● DOCUMENT SECTION:
Restart streaming query without stopping application - apache-spark

Im trying to restart streaming query in spark using below code inplace of query.awaitTermination(),below code will be inside an infinite loop and looks for trigger to restart query and then executes below code.Basically im trying to refresh cached df.
query.processAllavaialble()
query.stop()
//oldDF is a cached Dataframe created from GlobalTempView which is of size 150GB.
oldDF.unpersist()
val inputDf: DataFrame = readFile(spec, sparkSession) //read file from S3
or anyother source
val recreateddf = inputDf.persist()
//Start the query// here should i start query again by invoking readStream ?
But when i looked into spark documentation it says
void processAllAvailable() ///documentation says This method is intended for testing/// Blocks until all available data in the source has been processed and committed to the sink. This method is intended for testing. Note that in the case of continually arriving data, this method may block forever. Additionally, this method is only guaranteed to block until data that has been synchronously appended data to a Source prior to invocation. (i.e. getOffset must immediately reflect the addition).
stop() Stops the execution of this query if it is running. This method blocks until the threads performing execution has stopped.
So whats the better way to restart query without stopping my spark streaming application

This has worked for me.
Below is the scenario which I followed in spark 2.4.5 for left outer join and left join.Below process is pushing spark to read latest dimension data changes.
Process is for Stream Join with batch dimension (always update)
Step 1:-
Before starting Spark streaming job:- Make sure dimension batch data folder has only one file and the file should have at-least one record (for some reason placing empty file is not working)/
Step 2:- Start your streaming job and add a stream record in kafka stream
Step 3:- Overwrite dim data with values (the file should be same name don't change and the dimension folder should have only one file) Note:- don't use spark to write to this folder use Java or Scala filesystem.io to overwrite the file or bash delete the file and replace with new data file with same name.
Step 4:- In next batch spark is able to read updated dimension data while joining with kafka stream...
Sample Code:-
package com.databroccoli.streaming.streamjoinupdate
import org.apache.log4j.{Level, Logger}
import org.apache.spark.sql.types.{StringType, StructField, StructType, TimestampType}
import org.apache.spark.sql.{DataFrame, SparkSession}
object BroadCastStreamJoin3 {
def main(args: Array[String]): Unit = {
#transient lazy val logger: Logger = Logger.getLogger(getClass.getName)
Logger.getLogger("akka").setLevel(Level.WARN)
Logger.getLogger("org").setLevel(Level.ERROR)
Logger.getLogger("com.amazonaws").setLevel(Level.ERROR)
Logger.getLogger("com.amazon.ws").setLevel(Level.ERROR)
Logger.getLogger("io.netty").setLevel(Level.ERROR)
val spark = SparkSession
.builder()
.master("local")
.getOrCreate()
val schemaUntyped1 = StructType(
Array(
StructField("id", StringType),
StructField("customrid", StringType),
StructField("customername", StringType),
StructField("countrycode", StringType),
StructField("timestamp_column_fin_1", TimestampType)
))

● EXERCISE TASK A: Transcribe the records from the line containing "Pick the red dot for Solan" through the line containing "Action: (x=266, y=178)", both of those lines included.
The records are unrelated to the Spark streaming thread.

Item position entries:
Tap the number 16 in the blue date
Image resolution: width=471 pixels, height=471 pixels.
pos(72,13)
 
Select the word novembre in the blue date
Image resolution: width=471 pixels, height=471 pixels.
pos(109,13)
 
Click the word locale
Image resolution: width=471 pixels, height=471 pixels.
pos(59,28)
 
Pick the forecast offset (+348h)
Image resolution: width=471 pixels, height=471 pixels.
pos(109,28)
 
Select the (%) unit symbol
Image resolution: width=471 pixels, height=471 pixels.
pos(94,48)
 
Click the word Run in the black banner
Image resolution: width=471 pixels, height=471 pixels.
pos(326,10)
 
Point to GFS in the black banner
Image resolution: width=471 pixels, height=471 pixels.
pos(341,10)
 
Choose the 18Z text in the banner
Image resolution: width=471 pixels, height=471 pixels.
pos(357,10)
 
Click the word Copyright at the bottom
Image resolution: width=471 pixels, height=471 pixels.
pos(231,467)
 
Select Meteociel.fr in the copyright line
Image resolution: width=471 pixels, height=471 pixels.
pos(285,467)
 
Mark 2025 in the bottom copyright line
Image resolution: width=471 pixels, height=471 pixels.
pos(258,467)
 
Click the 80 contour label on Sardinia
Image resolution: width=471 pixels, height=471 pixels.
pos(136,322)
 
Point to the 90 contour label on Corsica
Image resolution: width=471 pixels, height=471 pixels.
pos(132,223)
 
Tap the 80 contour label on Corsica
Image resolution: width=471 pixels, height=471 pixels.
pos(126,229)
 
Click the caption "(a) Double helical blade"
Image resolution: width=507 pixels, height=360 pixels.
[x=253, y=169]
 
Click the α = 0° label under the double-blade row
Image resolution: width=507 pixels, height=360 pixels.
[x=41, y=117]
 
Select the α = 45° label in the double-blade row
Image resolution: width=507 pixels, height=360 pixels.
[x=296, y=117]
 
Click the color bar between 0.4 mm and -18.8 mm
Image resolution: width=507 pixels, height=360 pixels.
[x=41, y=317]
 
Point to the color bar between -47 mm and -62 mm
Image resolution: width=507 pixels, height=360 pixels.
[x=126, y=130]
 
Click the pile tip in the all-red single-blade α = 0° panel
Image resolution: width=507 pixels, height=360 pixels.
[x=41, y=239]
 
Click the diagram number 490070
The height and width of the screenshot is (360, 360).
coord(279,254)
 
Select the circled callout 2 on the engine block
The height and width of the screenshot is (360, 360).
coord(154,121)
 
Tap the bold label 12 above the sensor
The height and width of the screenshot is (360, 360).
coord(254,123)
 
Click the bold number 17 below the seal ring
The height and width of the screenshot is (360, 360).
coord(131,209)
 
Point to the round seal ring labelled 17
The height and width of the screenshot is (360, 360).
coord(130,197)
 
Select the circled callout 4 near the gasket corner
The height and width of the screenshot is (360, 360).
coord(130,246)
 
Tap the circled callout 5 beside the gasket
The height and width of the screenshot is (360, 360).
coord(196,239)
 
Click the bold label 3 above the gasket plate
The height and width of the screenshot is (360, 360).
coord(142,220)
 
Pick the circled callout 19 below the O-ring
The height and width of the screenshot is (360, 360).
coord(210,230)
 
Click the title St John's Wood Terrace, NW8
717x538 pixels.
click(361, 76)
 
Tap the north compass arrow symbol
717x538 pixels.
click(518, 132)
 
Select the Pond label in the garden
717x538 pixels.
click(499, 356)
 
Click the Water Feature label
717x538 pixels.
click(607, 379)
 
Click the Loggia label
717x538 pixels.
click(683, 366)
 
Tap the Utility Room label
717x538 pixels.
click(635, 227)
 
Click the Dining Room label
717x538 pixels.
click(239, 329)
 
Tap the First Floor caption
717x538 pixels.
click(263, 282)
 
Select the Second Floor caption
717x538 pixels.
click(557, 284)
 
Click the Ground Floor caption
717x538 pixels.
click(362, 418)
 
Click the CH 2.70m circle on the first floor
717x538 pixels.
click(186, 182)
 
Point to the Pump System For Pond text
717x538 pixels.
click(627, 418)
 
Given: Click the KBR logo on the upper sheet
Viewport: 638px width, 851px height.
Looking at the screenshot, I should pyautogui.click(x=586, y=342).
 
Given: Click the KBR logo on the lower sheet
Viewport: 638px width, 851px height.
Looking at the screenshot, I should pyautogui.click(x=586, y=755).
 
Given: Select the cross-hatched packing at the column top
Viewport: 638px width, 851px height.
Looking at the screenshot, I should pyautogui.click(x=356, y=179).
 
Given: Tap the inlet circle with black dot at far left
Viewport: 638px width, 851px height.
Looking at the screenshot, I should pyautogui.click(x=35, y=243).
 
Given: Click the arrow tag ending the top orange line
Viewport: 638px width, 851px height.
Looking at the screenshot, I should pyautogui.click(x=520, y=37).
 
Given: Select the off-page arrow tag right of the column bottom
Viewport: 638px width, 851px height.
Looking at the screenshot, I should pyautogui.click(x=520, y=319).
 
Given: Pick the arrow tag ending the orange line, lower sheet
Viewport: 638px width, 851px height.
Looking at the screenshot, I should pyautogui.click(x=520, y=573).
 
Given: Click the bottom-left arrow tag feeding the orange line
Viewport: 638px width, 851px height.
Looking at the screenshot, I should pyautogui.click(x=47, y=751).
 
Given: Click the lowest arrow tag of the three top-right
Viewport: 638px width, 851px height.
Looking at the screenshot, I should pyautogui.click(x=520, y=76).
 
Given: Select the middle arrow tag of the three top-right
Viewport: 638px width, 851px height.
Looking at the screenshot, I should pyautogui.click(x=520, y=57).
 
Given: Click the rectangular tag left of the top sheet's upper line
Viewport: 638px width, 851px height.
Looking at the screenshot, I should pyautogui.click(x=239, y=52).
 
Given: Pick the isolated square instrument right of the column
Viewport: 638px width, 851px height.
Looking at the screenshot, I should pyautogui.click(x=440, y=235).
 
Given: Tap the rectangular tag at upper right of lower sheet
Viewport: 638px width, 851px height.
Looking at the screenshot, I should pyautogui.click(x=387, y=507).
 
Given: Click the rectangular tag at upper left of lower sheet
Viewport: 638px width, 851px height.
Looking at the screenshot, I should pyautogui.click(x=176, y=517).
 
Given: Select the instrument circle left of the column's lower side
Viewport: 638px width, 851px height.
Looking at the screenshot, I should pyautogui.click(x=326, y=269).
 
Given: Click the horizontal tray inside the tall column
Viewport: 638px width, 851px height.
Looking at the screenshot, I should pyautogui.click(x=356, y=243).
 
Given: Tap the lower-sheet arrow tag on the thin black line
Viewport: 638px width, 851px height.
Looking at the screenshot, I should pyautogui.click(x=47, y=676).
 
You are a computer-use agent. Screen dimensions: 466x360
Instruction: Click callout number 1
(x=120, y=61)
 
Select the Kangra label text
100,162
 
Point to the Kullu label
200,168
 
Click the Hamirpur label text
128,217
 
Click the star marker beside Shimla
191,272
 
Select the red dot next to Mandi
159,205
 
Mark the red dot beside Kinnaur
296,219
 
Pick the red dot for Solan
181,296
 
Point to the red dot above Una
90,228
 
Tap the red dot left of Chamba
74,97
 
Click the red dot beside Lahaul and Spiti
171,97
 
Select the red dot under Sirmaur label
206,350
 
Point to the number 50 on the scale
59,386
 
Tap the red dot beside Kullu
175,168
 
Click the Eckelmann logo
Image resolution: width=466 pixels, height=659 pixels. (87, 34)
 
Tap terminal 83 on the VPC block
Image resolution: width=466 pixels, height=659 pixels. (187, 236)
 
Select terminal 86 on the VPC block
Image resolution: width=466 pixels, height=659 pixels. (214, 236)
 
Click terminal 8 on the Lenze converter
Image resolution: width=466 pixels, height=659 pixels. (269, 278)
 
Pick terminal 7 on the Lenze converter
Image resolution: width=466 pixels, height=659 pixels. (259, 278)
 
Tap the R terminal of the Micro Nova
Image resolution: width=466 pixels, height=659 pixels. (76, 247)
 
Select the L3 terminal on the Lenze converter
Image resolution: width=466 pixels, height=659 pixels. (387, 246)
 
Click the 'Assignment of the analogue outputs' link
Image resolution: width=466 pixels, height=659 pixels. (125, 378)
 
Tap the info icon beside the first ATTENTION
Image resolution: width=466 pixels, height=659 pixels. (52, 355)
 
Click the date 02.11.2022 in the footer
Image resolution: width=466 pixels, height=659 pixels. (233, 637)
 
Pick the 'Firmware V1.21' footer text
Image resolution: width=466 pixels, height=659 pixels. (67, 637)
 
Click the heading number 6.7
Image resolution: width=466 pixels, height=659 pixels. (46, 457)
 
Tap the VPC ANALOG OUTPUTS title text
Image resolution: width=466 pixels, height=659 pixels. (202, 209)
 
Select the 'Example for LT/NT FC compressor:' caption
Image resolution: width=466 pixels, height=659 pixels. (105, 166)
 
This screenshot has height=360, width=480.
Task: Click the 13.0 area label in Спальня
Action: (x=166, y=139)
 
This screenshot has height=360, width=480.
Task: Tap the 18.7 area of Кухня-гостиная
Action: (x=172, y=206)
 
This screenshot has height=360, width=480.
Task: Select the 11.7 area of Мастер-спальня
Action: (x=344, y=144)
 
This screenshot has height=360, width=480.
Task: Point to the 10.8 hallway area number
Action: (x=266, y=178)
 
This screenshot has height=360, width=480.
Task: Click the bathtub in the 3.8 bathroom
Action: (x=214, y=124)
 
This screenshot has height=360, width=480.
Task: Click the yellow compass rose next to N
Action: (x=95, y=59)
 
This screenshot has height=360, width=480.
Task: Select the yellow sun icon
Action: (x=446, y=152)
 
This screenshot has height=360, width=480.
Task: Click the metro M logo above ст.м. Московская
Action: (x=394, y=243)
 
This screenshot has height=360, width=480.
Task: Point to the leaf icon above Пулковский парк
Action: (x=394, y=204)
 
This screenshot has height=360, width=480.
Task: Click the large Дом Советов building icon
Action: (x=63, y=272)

● EXERCISE TASK B: In the Spark streaming thread, which Spark version was the described join scenario run on?

● TASK SOLUTION A:
Pick the red dot for Solan
181,296
 
Point to the red dot above Una
90,228
 
Tap the red dot left of Chamba
74,97
 
Click the red dot beside Lahaul and Spiti
171,97
 
Select the red dot under Sirmaur label
206,350
 
Point to the number 50 on the scale
59,386
 
Tap the red dot beside Kullu
175,168
 
Click the Eckelmann logo
Image resolution: width=466 pixels, height=659 pixels. (87, 34)
 
Tap terminal 83 on the VPC block
Image resolution: width=466 pixels, height=659 pixels. (187, 236)
 
Select terminal 86 on the VPC block
Image resolution: width=466 pixels, height=659 pixels. (214, 236)
 
Click terminal 8 on the Lenze converter
Image resolution: width=466 pixels, height=659 pixels. (269, 278)
 
Pick terminal 7 on the Lenze converter
Image resolution: width=466 pixels, height=659 pixels. (259, 278)
 
Tap the R terminal of the Micro Nova
Image resolution: width=466 pixels, height=659 pixels. (76, 247)
 
Select the L3 terminal on the Lenze converter
Image resolution: width=466 pixels, height=659 pixels. (387, 246)
 
Click the 'Assignment of the analogue outputs' link
Image resolution: width=466 pixels, height=659 pixels. (125, 378)
 
Tap the info icon beside the first ATTENTION
Image resolution: width=466 pixels, height=659 pixels. (52, 355)
 
Click the date 02.11.2022 in the footer
Image resolution: width=466 pixels, height=659 pixels. (233, 637)
 
Pick the 'Firmware V1.21' footer text
Image resolution: width=466 pixels, height=659 pixels. (67, 637)
 
Click the heading number 6.7
Image resolution: width=466 pixels, height=659 pixels. (46, 457)
 
Tap the VPC ANALOG OUTPUTS title text
Image resolution: width=466 pixels, height=659 pixels. (202, 209)
 
Select the 'Example for LT/NT FC compressor:' caption
Image resolution: width=466 pixels, height=659 pixels. (105, 166)
 
This screenshot has height=360, width=480.
Task: Click the 13.0 area label in Спальня
Action: (x=166, y=139)
 
This screenshot has height=360, width=480.
Task: Tap the 18.7 area of Кухня-гостиная
Action: (x=172, y=206)
 
This screenshot has height=360, width=480.
Task: Select the 11.7 area of Мастер-спальня
Action: (x=344, y=144)
 
This screenshot has height=360, width=480.
Task: Point to the 10.8 hallway area number
Action: (x=266, y=178)

● TASK SOLUTION B: Spark 2.4.5